Wisconsin Governor Scott Walker, a political careerist who has never taken one elected office without beginning to position himself to run for the next, made a wild play for the national stage just weeks after being sworn in last winter as a Republican governor with Republican majorities in both chambers of the Wisconsin legislature.
Using a supposedly minor “budget repair bill” as his vehicle, Walker proposed to scrap most collective bargaining rights for state, county and municipal employees and teachers, to radically restructure state government to concentrate power in the governor’s office and to use that power to limit access to healthcare for working families and seniors while bartering off public assets in no-bid deals with favored corporations.

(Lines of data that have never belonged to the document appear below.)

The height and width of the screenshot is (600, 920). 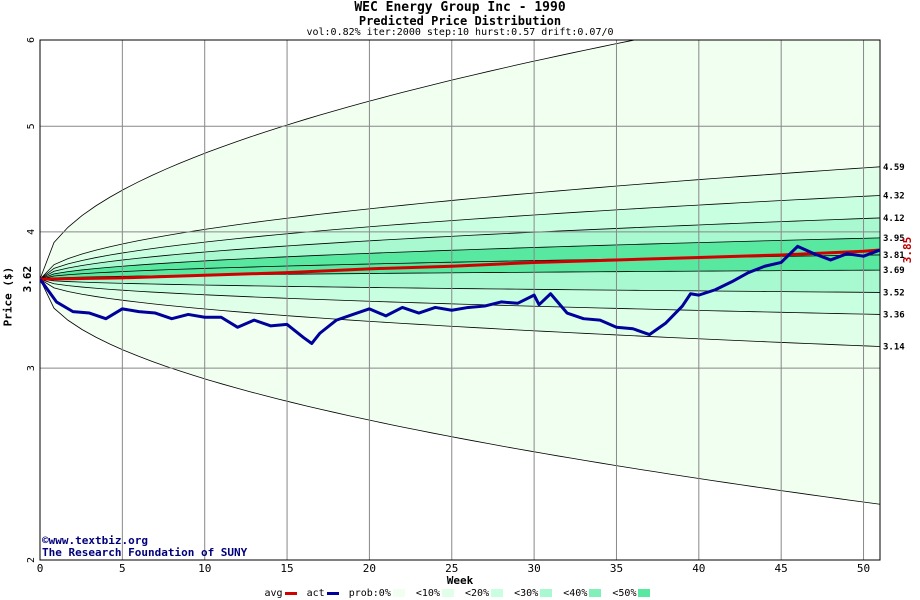 I want to click on x-tick-label: 10, so click(x=204, y=568).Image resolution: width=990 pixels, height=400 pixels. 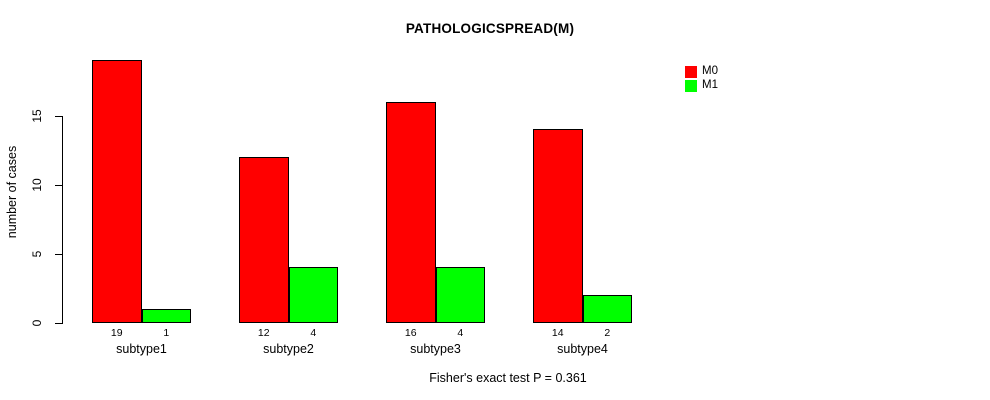 I want to click on y-tick-label: 15, so click(x=37, y=116).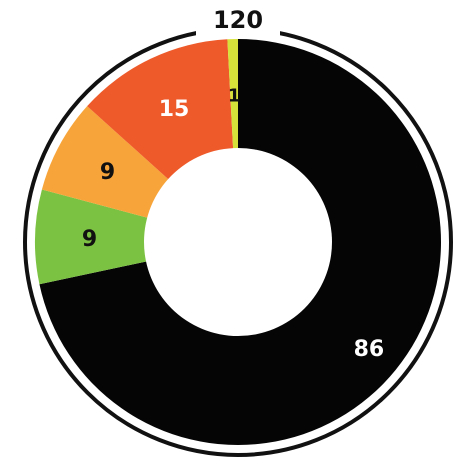 This screenshot has height=470, width=453. I want to click on slice-label-15: 15, so click(174, 110).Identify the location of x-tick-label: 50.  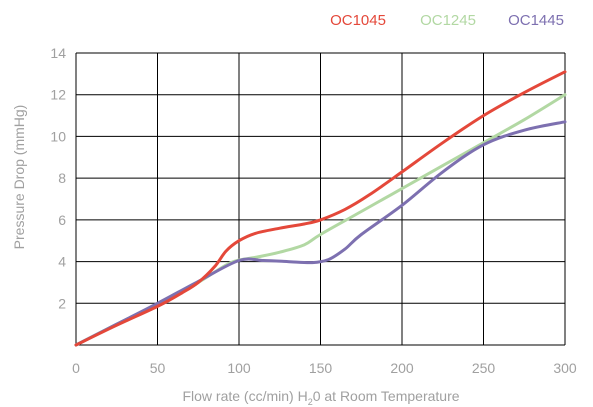
(158, 368). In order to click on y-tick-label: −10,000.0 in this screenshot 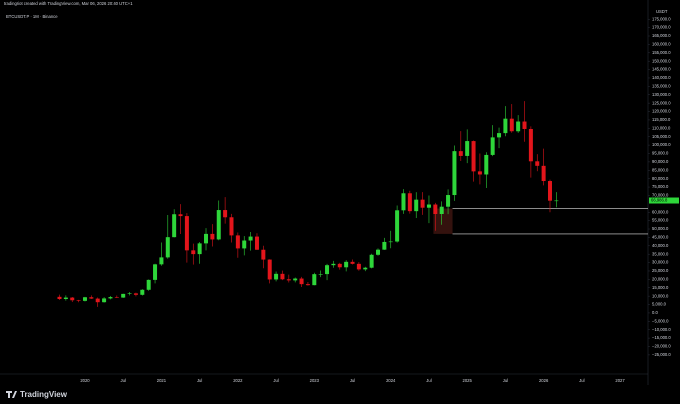, I will do `click(662, 330)`.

If he could pull it off, Walker told himself and his closest associates, he could be what Republicans have been looking for since the mid-1980s: a new Ronald Reagan. It was a dream he outlined In an extended conversation with a caller who he thought was billionaire conservative campaign contributor David Koch. “Ronald Reagan, whose 100th birthday we just celebrated the day before, had one of the most defining moments of his political career, not just his presidency, when he fired the air-traffic controllers. And, uh, I said, to me that moment was more important than just for labor relations or even the federal budget, that was the first crack in the Berlin Wall and the fall of Communism because from that point forward, the Soviets and the Communists knew that Ronald Reagan wasn’t a pushover,” Walker chirped, in the midst of a self-serving soliloquy. “And, uh, I said this may not have as broad of world implications, but in Wisconsin’s history—little did I know how big it would be nationally—in Wisconsin’s history, I said this is our moment, this is our time to change the course of history. And this is why it’s so important that they were all there. I had a cabinet meeting this morning and I reminded them of that and I said for those of you who thought I was being melodramatic you now know it was purely putting it in the right context.”
Now, almost four months into the fight, Walker does not look much like a new Reagan.
His anti-labor agenda has been blocked by the largest and most consistent pro-union demonstrations the United States has seen since the 1930s, along with legislative maneuvers and court orders. His personal approval ratings have flat-lined, and runs the risk of losing control of the state Senate to Democrats who are determined to block his initiatives.
Yet Walker refuses to compromise. So beholden is he to political paymasters such as the Koch brothers and the De Vos family, which has steered millions of dollars into the state to promote his extreme proposals to replace on of the nation’s strongest public education systems with voucher programs and privatization schemes, that the governor continues to pressure his legislative allies to enact a biennial budget that slashes spending for education and local services. Like his national counterpart, Congressman Paul Ryan, R-Janesville, Walker spins the fantasy that he is interested in balancing budgets. But his initiatives actually shift spending away from the public sphere and toward the accounts of major campaign contributors. To protect themselves politically, Walker and friendly legislators are busy seeding the budget proposals with anti-union proposals, which are designed to weaken organized labor as an electoral check and balance on corporate-tied Republican politicians. At the same time, they are rushing to enact draconian restrictions on voter participation and local democracy.